Damerel looked rather like a sentimental picture in an
advertisement. Horace did not reply.

'You surely wouldn't,' pursued the lady, with emphasis, watching him
closely; 'you surely wouldn't and couldn't marry this girl as soon
as your poor father was in his grave?'

'Oh, of course not.'

Mrs. Damerel seemed relieved, but pursued her questioning.

'You couldn't think of marrying for at least half a year?'

'Fanny wouldn't wish it.'

'No, of course not,--well now, I think I must make her
acquaintance. But how weak you are, Horace! Oh, those nerves! All
finely, delicately organised people, like you, make such blunders in
life. Your sense of honour is such a tyrant over you. Now, mind, I
don't say for a moment that Fanny isn't fond of you,--how could
she help being, my dear boy? But I do insist that she will be very
much happier if you let her marry some one of her own class. You,
Horace, belong to a social sphere so far, far above her. If I could
only impress that upon your modesty. You are made to associate with
people of the highest refinement. How deplorable to think that a
place in society is waiting for you, and you keep longing for
Camberwell!'

The listener's face wavered between pleasure in such flattery and
the impulse of resistance.

'Remember, Horace, if anything _should_ happen at home, you are your
own master. I could introduce you freely to people of wealth and
fashion. Of course you could give up the office at once. I shall be
taking a house in the West-end, or a flat, at all events. I shall
entertain a good deal--and think of your opportunities! My dear
boy, I assure you that, with personal advantages such as yours, you
might end by marrying an heiress. Nothing more probable! And you can
talk of such a girl as Fanny French--for shame!

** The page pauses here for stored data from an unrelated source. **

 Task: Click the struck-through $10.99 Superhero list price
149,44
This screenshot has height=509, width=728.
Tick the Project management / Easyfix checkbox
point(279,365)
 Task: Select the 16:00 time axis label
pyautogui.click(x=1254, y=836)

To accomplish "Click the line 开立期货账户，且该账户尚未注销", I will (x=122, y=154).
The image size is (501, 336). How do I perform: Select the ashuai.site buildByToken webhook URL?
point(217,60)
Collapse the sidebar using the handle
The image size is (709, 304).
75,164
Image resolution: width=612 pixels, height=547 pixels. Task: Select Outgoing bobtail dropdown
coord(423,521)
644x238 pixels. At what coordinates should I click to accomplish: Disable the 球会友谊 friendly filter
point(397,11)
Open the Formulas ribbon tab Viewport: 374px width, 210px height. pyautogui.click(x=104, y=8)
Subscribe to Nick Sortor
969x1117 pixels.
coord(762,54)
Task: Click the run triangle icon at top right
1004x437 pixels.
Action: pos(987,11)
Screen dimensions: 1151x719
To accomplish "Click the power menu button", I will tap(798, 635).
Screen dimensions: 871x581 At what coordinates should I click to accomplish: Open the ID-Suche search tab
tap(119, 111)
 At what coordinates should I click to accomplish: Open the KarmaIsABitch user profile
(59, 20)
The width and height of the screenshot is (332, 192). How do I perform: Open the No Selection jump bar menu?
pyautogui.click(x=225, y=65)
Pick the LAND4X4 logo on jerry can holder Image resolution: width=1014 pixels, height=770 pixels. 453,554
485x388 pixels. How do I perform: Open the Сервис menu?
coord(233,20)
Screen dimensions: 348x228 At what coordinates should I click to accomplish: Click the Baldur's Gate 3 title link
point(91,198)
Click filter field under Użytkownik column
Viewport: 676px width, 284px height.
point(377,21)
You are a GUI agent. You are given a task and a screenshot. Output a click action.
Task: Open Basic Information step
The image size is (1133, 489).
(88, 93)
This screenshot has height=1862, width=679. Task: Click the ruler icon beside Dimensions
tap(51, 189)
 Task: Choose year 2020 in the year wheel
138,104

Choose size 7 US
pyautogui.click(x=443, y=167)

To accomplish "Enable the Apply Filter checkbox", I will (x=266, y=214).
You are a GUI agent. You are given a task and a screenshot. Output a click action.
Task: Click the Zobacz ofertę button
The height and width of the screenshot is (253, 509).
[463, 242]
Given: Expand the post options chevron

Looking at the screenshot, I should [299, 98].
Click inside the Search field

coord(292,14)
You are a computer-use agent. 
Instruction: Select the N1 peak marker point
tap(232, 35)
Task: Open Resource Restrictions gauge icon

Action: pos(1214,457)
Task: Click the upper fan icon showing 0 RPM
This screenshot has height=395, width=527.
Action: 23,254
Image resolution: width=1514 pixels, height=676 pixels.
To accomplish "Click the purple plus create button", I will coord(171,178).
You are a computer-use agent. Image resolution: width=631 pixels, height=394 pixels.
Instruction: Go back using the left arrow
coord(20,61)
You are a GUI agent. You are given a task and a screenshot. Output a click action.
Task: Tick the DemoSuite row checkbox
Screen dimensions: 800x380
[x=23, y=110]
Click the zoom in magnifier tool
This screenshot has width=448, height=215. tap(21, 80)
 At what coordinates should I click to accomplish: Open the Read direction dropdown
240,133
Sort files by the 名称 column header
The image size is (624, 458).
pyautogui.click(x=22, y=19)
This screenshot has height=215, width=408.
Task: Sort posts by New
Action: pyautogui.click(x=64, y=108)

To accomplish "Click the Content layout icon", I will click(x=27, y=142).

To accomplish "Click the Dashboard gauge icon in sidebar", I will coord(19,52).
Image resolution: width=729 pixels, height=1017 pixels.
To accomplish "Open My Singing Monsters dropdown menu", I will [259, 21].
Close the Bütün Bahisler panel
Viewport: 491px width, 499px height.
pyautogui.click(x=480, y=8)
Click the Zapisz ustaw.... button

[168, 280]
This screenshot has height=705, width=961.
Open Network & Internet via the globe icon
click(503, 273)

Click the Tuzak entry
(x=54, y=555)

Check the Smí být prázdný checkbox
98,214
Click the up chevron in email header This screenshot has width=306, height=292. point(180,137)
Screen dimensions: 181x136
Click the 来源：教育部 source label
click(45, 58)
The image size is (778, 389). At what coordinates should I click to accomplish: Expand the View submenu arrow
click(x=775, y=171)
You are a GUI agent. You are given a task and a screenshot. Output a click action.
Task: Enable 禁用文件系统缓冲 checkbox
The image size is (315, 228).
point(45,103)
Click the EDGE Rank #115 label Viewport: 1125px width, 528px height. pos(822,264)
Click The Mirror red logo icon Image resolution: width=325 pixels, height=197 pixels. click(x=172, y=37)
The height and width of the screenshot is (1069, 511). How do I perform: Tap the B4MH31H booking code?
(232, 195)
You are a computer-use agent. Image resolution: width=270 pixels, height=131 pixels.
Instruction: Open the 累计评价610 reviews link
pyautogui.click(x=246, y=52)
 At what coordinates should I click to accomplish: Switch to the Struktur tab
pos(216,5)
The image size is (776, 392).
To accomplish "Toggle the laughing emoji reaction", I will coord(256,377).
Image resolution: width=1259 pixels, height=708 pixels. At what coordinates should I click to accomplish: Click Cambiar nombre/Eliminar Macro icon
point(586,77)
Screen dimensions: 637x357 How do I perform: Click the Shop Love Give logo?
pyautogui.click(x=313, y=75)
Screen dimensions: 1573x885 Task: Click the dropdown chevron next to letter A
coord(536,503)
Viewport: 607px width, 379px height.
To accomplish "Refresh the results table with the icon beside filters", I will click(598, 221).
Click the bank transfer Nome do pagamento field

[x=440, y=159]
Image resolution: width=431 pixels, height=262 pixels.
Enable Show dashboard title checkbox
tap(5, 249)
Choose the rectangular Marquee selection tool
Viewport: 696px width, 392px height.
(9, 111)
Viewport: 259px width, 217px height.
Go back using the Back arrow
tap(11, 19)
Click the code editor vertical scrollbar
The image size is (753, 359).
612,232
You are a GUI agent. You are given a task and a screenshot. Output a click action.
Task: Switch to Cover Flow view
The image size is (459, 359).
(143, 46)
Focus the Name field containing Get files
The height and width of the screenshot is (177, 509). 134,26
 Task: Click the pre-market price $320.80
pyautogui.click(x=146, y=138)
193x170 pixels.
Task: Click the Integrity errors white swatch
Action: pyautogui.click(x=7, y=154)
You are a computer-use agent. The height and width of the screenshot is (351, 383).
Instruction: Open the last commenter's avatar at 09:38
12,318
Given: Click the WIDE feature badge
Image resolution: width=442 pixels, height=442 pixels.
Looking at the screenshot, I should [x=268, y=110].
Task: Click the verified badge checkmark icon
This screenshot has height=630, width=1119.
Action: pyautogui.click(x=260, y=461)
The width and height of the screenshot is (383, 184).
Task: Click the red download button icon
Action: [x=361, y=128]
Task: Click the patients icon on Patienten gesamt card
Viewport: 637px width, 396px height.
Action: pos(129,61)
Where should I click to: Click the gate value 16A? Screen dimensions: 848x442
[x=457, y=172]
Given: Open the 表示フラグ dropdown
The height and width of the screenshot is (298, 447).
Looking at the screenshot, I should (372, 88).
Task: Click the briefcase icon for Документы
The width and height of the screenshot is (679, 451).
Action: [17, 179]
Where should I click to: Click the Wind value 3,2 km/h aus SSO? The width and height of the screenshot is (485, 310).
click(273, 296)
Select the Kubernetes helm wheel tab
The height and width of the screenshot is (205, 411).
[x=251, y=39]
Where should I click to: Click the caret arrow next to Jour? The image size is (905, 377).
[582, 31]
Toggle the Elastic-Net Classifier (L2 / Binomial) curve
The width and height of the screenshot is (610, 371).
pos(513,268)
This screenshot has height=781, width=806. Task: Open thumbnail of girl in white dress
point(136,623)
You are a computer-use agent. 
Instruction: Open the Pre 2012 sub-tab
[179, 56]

'I mustn't propose any gaieties just now,' she said, when they had
been together for an hour. 'And I shall wait so anxiously for news
of your father. If anything _did_ happen, what would your sister do,
I wonder?'

'I'm sure I don't know--except that she'd get away from
Camberwell. Nancy hates it.'

'Who knows? I may be able to be of use to her. But, you say she is
such a grave and learned young lady? I am afraid we should bore each
other.'

To this, Horace could venture only an uncertain reply. He had not
much hope of mutual understanding between his sister and Mrs.
Damerel.

At half-past five he was home again, and there followed a cheerless
evening. Nancy was in her own room until nine o'clock. She came down
for supper, but had no appetite; her eyes showed redness from
weeping; Horace could say nothing for her comfort. After the meal,
they went up together to the drawing-room, and sat unoccupied.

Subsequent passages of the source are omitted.